Mike Gates, mayor of Wells, said: “As a town we’re very proud of our beach.
“Its very good for the town and the economy and hopefully will bring in more tourists.
“We’re an area of outstanding natural beauty and that is why we all appreciate the beach.”
He added: “I love the whole coastal area in Wells - the walk along the coastal path, and through the pine woods, and we even get visited by seals.”
Simon Daykin, Wells Maltings director, said: “It’s not surprising that Wells-next-the-Sea has been put forward as one of the east of England’s best beaches.
“Whenever the sun comes out, Wells is full of visitors who flock to this part of north Norfolk for its fabulous coastal attractions and its culture.
“These include the wonderful beach at Wells with its white sand and colourful beach huts, the peaceful pinewoods and the attractive quay with its many boats and, at present, the fabulous ‘Lifeboat Horse’ sculpture by Rachael Long which is part of our Wells Heritage Arts Trail.”
A North Norfolk District Council spokesperson said: “It shouldn’t be a surprise that the beach in Cromer is one of the best in the country. Locals and visitors alike will already be aware of what a fantastic place it is.

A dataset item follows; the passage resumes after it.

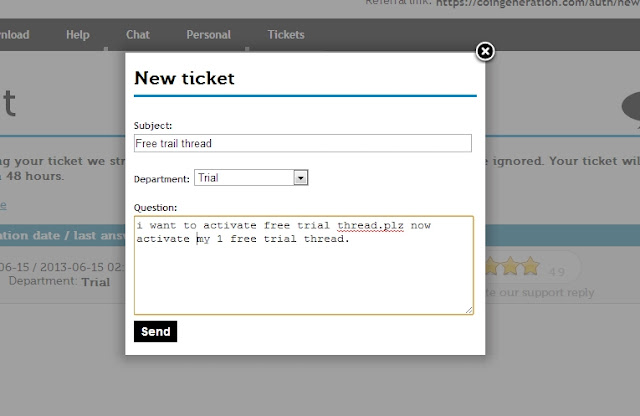Grab the Question box resize handle
Viewport: 640px width, 416px height.
(469, 310)
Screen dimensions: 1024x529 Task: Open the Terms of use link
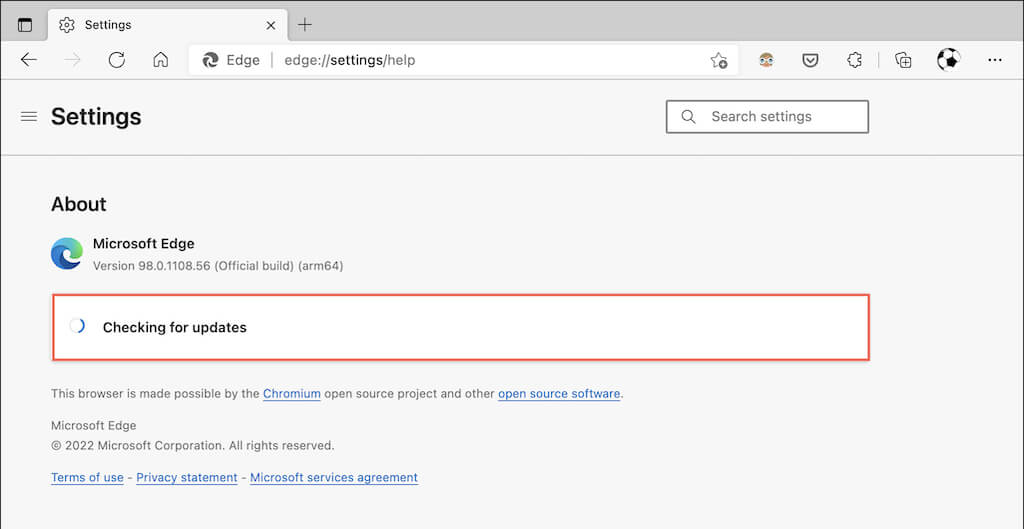tap(87, 478)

“The wide open beach means visitors can enjoy the huge Norfolk skies, while the Blue Flag award assures visitors that the water quality is excellent, the beach is clean and there are lifeguards to keep people safe.
“The Grade II-listed pier, which has recently enjoyed significant investment, is home to the world-famous end-of-the-pier show, and is a great place for crabbing. The recent contract signed with Openwide to run the pier for the next 10 years shows North Norfolk District Council’s commitment to this iconic seaside structure. Meanwhile, we recently invested £1m improving the facilities on the West Prom.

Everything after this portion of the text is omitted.